Robot Behaviour Design, Description, Analysis and Modelling

Description :
       Since the publication of Scientific Methods in Mobile Robotics in 2006, we have gained substantially in our understanding of the factors that govern the interaction of a robot with its environment; we have extended our methods of modelling robot behaviour accurately and transparently; and we have applied these methods to a wide range of real-world robotic applications. Many aspects of Scientific Methods and the material presented in this book have become part of regular teaching and research practice in robotics laboratories worldwide. Undergraduate and postgraduate courses on experimental design and procedure in robotics, precise, quantitative description and analysis of behaviour, computer modelling of robot behaviour, and analysis.
of these models are increasingly becoming part of university programmes, for instance, at the Universities of Santiago de Compostela and Essex, the Federal Technical University of Parana in Curitiba, FEI University Sao Paulo, the International University Bruchsal and the Memorial University of Newfoundland.
Robots are becoming more and more important to our economies and societies, and are beginning to influence how we do things. Cleaning, transportation, health care and even entertainment see the increasing use of robots. While it was possible, in the early days of robotics, to develop robot hardware and software through an iterative trial-and-error process, in the age of widespread robotic applications this will no longer be possible. Instead, we will need reliable design tools and methods that allow the generation of robot control software offline, without the need for refinement through trial-and-error, the quantitative evaluation of robot behaviour for safety analysis, and the fast and automatic generation of control code for fundamental sensor-motor tasks.
In other words, scientific, industrial, demographic, and political changes currently are favourable to the development and use of robots, requiring ever more robots to be designed and lines of control code to be written.
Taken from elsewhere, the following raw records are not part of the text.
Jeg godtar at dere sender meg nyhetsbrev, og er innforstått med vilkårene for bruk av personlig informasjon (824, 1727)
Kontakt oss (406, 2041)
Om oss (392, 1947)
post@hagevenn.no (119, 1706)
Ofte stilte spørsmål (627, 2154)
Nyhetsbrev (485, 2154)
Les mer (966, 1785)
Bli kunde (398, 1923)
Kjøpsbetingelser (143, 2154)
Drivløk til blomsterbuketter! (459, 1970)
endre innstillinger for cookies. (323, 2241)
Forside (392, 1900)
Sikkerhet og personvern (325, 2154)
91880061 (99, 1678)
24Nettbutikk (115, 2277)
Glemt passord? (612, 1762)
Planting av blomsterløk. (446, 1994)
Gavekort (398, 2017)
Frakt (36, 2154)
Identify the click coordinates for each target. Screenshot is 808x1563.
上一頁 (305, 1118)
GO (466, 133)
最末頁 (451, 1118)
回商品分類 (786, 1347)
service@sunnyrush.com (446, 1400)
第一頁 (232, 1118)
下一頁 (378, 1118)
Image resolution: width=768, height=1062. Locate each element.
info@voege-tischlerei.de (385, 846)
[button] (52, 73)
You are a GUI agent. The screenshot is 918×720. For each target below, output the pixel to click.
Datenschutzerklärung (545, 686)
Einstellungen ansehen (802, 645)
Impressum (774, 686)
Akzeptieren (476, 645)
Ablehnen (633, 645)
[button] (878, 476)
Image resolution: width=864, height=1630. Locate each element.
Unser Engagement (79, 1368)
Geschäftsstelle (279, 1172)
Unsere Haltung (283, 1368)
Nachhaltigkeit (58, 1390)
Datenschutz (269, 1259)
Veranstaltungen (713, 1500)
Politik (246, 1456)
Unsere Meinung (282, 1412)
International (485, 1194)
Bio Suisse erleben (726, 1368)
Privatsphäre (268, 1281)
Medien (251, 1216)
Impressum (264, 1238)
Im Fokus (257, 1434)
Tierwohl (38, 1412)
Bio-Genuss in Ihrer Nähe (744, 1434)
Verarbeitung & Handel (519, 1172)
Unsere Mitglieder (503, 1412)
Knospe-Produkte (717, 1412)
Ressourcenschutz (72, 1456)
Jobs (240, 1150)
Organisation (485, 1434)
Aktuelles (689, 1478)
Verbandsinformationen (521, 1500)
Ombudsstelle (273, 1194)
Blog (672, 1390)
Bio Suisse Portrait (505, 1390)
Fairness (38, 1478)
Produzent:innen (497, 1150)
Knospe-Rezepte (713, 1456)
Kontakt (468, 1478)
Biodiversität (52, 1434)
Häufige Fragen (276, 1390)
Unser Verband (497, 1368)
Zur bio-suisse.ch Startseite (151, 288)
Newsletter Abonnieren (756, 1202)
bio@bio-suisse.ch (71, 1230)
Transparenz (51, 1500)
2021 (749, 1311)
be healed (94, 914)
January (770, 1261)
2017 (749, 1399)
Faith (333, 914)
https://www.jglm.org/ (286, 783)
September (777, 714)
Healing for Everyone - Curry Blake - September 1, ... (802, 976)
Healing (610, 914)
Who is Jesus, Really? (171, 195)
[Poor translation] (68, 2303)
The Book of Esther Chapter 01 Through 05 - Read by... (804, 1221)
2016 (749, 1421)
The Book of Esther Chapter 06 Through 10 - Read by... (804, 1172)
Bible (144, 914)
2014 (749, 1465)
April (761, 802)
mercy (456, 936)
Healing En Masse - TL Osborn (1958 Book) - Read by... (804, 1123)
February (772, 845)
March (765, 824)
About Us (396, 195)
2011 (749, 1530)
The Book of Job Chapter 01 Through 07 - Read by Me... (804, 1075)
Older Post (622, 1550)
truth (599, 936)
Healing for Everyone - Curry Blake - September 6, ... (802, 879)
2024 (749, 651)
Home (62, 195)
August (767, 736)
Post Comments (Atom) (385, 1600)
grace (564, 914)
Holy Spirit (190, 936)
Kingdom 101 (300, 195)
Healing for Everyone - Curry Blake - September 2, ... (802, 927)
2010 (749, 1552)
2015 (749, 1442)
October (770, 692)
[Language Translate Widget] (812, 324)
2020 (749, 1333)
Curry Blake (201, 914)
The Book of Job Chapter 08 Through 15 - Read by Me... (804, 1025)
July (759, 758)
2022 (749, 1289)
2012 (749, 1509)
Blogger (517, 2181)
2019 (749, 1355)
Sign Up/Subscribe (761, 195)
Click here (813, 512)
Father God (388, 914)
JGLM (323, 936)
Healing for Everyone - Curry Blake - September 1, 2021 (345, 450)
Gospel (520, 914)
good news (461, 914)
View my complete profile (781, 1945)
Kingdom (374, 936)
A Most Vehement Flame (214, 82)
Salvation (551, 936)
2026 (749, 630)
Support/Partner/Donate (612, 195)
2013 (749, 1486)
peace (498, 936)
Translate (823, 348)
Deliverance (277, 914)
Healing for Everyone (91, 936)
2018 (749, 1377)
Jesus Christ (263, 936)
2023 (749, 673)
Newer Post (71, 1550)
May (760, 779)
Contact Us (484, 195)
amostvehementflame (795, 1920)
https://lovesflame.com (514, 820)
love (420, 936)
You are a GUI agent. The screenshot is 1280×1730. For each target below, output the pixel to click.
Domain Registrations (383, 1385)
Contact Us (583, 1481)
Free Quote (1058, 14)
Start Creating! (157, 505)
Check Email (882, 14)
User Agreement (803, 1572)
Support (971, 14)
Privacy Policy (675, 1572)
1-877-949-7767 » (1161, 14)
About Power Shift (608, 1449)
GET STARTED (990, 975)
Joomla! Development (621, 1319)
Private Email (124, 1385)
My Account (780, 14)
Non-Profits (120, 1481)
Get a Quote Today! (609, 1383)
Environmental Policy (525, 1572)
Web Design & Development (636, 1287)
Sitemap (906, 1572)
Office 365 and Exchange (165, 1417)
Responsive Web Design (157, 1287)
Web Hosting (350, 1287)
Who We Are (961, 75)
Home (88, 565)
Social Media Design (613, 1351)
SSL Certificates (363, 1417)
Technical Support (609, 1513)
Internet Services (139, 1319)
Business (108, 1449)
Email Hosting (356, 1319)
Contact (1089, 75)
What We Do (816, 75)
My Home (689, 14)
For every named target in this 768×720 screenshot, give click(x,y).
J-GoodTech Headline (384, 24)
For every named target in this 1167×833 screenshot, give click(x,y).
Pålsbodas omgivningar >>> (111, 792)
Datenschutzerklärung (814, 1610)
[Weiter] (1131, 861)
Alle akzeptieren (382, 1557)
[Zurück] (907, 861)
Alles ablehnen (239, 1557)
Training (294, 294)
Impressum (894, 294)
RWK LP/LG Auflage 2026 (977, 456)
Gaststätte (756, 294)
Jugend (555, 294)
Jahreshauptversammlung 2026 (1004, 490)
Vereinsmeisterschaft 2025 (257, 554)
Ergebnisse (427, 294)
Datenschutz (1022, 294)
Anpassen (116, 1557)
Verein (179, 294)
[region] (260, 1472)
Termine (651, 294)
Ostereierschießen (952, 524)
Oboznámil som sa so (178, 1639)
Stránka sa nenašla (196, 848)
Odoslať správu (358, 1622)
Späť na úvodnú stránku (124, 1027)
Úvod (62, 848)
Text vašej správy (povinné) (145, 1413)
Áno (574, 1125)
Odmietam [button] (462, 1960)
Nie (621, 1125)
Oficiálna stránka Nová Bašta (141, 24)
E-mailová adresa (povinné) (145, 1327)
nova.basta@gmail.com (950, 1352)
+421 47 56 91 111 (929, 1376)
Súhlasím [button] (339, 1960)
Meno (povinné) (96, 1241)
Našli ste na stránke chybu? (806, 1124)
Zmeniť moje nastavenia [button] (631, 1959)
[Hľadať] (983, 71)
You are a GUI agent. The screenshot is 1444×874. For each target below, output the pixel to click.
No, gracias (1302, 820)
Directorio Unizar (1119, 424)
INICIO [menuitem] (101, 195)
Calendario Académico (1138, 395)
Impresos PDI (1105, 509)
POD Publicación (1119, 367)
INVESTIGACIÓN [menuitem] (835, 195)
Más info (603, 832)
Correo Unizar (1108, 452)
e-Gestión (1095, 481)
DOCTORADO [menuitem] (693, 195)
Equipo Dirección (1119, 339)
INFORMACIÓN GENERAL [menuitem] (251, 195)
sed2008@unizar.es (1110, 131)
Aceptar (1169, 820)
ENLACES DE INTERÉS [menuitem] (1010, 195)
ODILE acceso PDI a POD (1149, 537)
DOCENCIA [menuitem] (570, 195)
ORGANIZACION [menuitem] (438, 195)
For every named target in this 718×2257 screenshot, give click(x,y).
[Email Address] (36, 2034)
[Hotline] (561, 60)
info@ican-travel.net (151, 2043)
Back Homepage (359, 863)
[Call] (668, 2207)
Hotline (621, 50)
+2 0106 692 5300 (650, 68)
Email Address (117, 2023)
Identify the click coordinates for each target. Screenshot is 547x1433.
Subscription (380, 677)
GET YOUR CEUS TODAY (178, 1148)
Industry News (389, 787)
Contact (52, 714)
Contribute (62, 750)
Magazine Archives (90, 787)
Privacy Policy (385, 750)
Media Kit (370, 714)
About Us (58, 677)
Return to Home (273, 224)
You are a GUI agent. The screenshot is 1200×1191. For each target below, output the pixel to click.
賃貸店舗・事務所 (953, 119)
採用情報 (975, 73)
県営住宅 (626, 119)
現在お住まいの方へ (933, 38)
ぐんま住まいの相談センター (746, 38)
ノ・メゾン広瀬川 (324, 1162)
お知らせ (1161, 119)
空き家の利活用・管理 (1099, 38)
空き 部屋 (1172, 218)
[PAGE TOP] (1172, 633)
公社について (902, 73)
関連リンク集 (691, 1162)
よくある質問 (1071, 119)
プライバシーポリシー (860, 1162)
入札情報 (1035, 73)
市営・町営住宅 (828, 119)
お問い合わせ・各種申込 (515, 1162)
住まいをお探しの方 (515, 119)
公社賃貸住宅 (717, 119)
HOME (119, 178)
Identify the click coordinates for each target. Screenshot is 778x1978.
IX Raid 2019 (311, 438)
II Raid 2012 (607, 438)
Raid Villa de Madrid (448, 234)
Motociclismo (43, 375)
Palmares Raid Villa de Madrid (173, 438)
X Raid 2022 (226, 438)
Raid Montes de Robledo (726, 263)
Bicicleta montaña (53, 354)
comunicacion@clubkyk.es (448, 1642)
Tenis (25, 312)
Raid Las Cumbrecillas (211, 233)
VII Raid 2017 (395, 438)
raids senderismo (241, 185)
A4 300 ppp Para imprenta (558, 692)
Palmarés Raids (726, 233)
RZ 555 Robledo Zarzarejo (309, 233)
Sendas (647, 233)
The discipline of robotics has not quite caught up with that development. For the greatest part, we still either design robots along the well-understood lines of control theory, thus limiting their capability to very narrowly defined sensormotor responses, or we design them literally by hand, generating and modifying robot hardware and software through a slow process of trial and error and iterative refinement. To date, if you want a sophisticated robot designed for a dedicated application, you need a well trained roboticist, and lots of time.
These requirements are contrary to the application scenario outlined above: we need more and more robot hardware and robot software.